By Julie Cart and P.J. Huffstutter, Los Angeles Times

Mariner Energy, which owns the platform that erupted in flames Thursday, has been involved in more than a dozen offshore accidents in the Gulf of Mexico in the last four years, including at least four fires and a well blowout, according to federal regulators.

In one of those accidents aboard the oil and gas platform known as Vermilion Block 380, which seriously injured a worker in 2008, federal inspectors highlighted “unsafe workmanlike operations,” according to federal Bureau of Ocean Energy Management, Regulation and Enforcement records.

This summer, the Houston-based Mariner paid $55,000 in fines stemming from inspections that turned up various safety violations. Four of Mariner’s accidents resulted in worker injuries; two of them involved fires, according to federal records.

Still, the company’s safety record does not rank it among the gulf’s worst operators, but underscores the inherent dangers of offshore energy prospecting and production: The tiniest spark can result in a catastrophic fire or explosion.

For example, a Mariner production platform caught fire in June 2009 after a methanol tank exploded during a welding operation. A fire on another Mariner platform broke out the year before during a routine cleaning operation.

The production platform involved in Thursday’s fire was set in about 340 feet of water about 102 miles off Louisiana. On average, it produced about 9 million cubic feet of natural gas, and 1,400 barrels of oil and condensate a day, according to the company.

Mariner Energy is considered to be a small- to mid-sized independent offshore exploration and production firm, but one that was growing rapidly in recent years and showed a lot of promise, said Bruce Bullock, director of the Maguire Energy Institute at Southern Methodist University.
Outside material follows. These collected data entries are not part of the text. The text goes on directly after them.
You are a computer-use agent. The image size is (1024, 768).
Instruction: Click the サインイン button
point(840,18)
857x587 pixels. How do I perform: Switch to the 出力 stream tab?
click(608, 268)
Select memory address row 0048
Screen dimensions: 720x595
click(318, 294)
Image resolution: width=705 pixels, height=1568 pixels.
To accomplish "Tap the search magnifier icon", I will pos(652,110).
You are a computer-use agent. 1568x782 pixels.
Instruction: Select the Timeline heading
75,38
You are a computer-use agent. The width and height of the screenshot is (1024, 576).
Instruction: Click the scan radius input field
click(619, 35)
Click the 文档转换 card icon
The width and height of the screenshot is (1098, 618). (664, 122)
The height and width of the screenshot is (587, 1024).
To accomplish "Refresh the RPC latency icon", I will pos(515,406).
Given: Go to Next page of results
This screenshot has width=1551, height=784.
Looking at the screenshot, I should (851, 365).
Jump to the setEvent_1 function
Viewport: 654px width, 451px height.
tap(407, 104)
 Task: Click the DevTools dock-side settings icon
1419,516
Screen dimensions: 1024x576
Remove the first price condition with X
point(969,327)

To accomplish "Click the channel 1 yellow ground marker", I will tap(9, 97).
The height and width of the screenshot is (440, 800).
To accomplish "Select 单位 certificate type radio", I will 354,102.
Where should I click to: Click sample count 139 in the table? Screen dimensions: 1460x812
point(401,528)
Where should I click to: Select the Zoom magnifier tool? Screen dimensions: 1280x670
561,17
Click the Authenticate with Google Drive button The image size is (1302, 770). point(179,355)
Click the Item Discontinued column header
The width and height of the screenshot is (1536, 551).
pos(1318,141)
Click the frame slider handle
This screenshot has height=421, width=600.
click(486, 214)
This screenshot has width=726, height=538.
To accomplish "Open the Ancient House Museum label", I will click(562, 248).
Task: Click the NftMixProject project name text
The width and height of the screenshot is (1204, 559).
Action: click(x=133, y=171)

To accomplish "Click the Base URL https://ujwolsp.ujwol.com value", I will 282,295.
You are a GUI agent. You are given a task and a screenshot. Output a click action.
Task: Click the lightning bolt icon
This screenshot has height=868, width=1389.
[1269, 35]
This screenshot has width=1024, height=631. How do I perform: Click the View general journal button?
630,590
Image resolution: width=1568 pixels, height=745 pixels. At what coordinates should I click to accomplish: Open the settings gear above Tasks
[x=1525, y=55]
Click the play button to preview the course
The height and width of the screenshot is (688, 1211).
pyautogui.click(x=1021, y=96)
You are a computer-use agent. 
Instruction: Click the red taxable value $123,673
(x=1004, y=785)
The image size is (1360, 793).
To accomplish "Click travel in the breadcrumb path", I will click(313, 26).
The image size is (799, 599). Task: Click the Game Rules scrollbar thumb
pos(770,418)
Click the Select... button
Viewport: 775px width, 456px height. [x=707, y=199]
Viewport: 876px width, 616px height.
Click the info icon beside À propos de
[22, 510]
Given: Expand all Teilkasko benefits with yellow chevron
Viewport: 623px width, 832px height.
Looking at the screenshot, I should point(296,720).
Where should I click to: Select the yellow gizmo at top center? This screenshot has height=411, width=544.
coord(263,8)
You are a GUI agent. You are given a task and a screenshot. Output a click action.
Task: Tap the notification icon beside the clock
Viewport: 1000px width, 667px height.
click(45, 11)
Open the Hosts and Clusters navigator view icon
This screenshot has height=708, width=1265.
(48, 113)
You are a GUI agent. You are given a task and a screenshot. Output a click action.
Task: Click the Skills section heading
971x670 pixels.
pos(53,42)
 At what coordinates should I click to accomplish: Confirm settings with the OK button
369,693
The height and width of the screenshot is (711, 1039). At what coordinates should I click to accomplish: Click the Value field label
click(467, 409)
“They’ve had a fair amount of success, particularly in the deep water in the gulf,” Bullock said.

That success came after Mariner clawed its way back from the brink of dissolution in the early 2000s, when former energy giant Enron owned 96% of the Houston-based firm. A group of private equity investors bought it out of the Enron bankruptcy in 2004.

Two years later, using a complicated transaction and bolstered by Gulf of Mexico assets acquired from rival Forest Oil Corp., Mariner went public.